The deeper I went, the worse it got. The so-called "friendly fire" incidents all bore the same digital fingerprints: last-minute changes to the mission briefings, swap-outs of team leaders, blacked-out paragraphs in the chain of command. The edits all came from the same source: a locked admin account, buried three levels under standard security. I traced it, skipping the usual dead-ends, and found the key in a forgotten email backup. The account was a pseudonym, but the recovery address was to the personal terminal of Director Mason Hale.
My hands clenched around the edge of the table until I heard the wood creak.
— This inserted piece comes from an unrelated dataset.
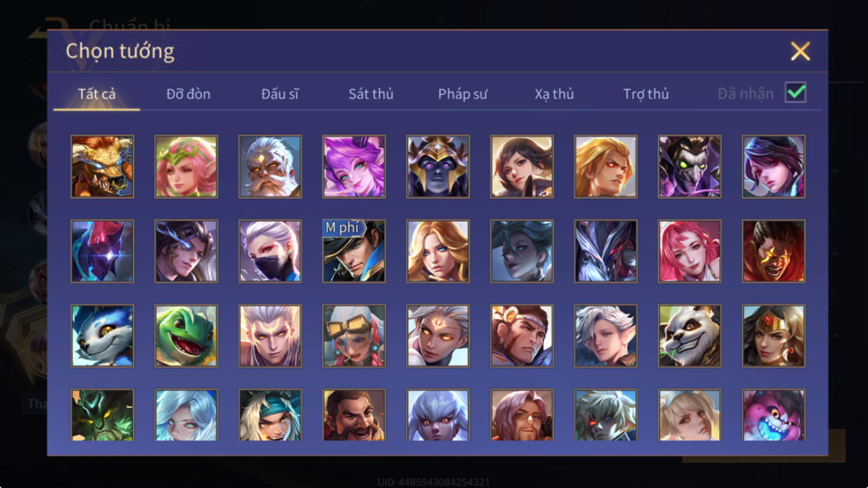Pick the masked white-haired ninja hero
Screen dimensions: 868x488
click(x=270, y=251)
The memory of Hale’s voice, calm and reasonable as a funeral director, started to loop in my skull. I tried to focus on the data, but my brain started filling in the blanks: the way my unit had been jerked around from one disaster to the next, the way survivors vanished or got reassigned to dead-end projects until their usefulness expired.
I didn’t realize I was chewing the inside of my cheek until I tasted copper. I spat blood into the empty coffee cup, wiped my mouth with the back of my hand, then went back to the screen. There, in the final set of attachments, was a sequence of encrypted memos, each one more urgent than the last. The subject lines escalated: OPERATIONAL RISK, then COLLATERAL MITIGATION, then simply LIABILITY.
Each memo signed off with a digital fingerprint. Hale’s. The messages were clipped, professional, almost bored with the gravity of the decisions inside them.
Review all team assets for unreliability.
Initiate “Final Exemption” protocol on Rourke unit.
Eliminate loose ends prior to congressional oversight.
My chest felt hollow. The kind of emptiness you got when a flashbang went off too close and you realized, a second later, that your eardrums weren’t the only thing ruptured. I reached for the next page, knuckles so white they glowed under the monitor light.
There was a spreadsheet: lists of names, cross-indexed with operational status. Most were listed as terminated, but a few were marked “In Play.” My name was at the top of that list.
Cold sweat broke along my neck. The familiar old fear, a living thing in my bloodstream. I clicked through to the last file, a scanned signature page from a debriefing dated the day after Bravo’s last mission. In the space for the director’s signature: MASON E. HALE. The ink was almost smug.
I rocked back in my chair, the plastic legs scraping the linoleum. I waited for anger, but what came was something worse: the flat, logical certainty of what I had to do next. It didn’t matter who else was involved, what grand strategic goals justified it, or whether I lived through the week. The last truth was all that counted.
I whispered it, barely audible even to myself: “It was you. It was always you.”
I sat there for a long time, breathing in the cold, metallic air, the flicker of the laptop screen painting ugly shadows on the wall. I tried to remember if I’d ever really trusted anyone in the Agency, or if I’d just trained myself to follow orders and hope the moral math would work out in the end. I couldn’t recall a single day when I’d been anything but expendable.
When my hands stopped shaking, I started making plans. The kind you don’t write down. The kind that ends with no one left to tell the story.
There was no way out. Not for me. But there was still time to make Hale bleed for every soul he’d stolen from the world.